Collected data:
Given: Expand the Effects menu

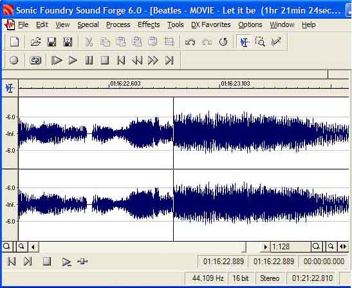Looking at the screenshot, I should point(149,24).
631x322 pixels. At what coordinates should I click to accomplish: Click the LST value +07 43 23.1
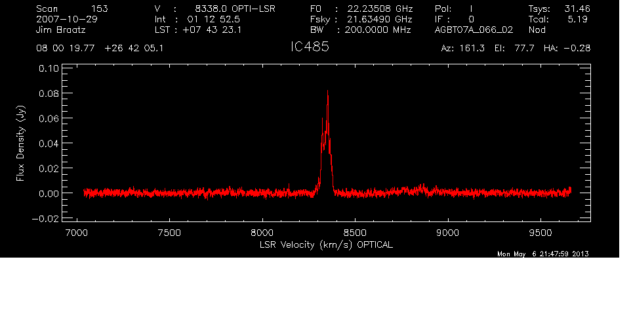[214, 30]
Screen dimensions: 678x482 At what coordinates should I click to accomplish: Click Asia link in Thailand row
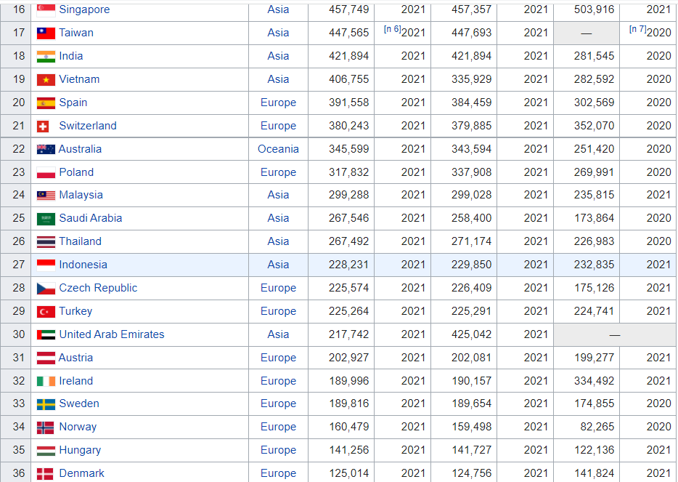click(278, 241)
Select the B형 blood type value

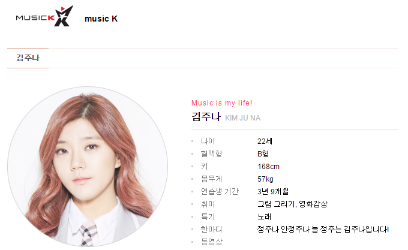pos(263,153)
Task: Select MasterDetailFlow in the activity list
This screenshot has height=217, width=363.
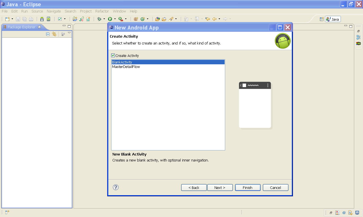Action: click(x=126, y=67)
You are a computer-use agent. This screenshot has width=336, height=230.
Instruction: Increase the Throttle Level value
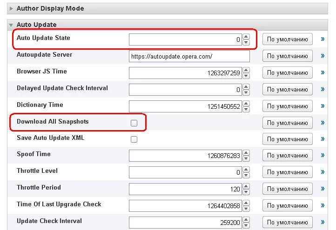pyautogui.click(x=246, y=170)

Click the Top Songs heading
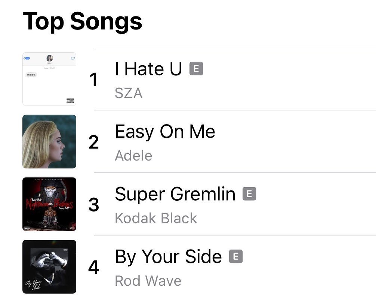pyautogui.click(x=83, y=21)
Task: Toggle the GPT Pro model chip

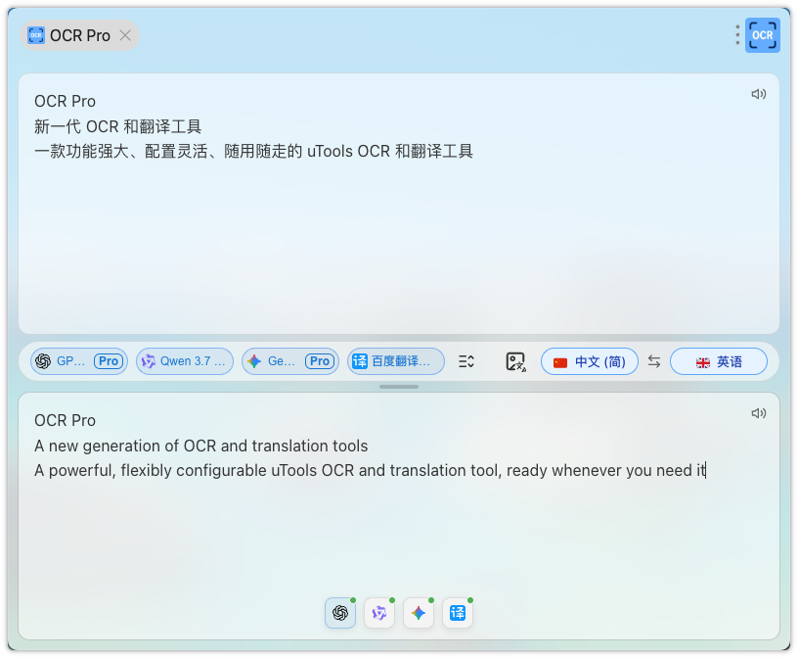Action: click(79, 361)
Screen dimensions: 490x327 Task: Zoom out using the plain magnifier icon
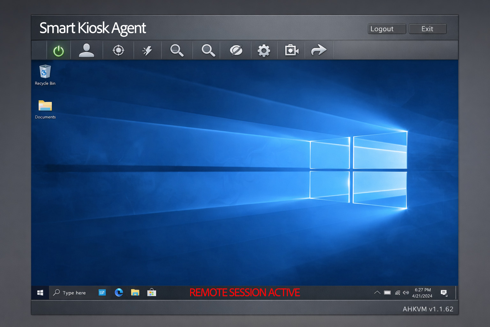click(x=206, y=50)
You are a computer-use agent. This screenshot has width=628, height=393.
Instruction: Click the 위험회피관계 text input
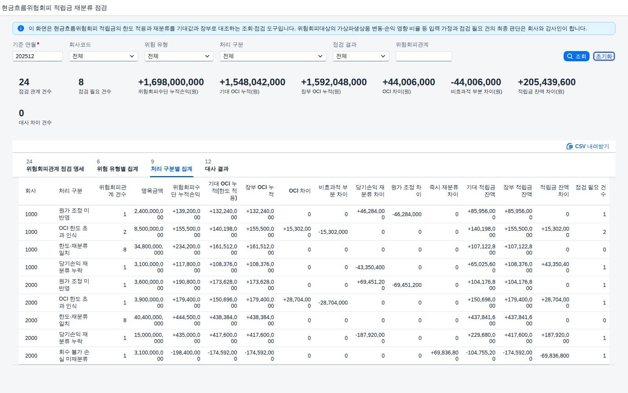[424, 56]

What you have to do:
From the entries above, copy each line holding "computer".

Answer to the problem:
You are a computer-use agent. This screenshot has width=336, height=230.
You are a computer-use agent. This screenshot has width=628, height=393.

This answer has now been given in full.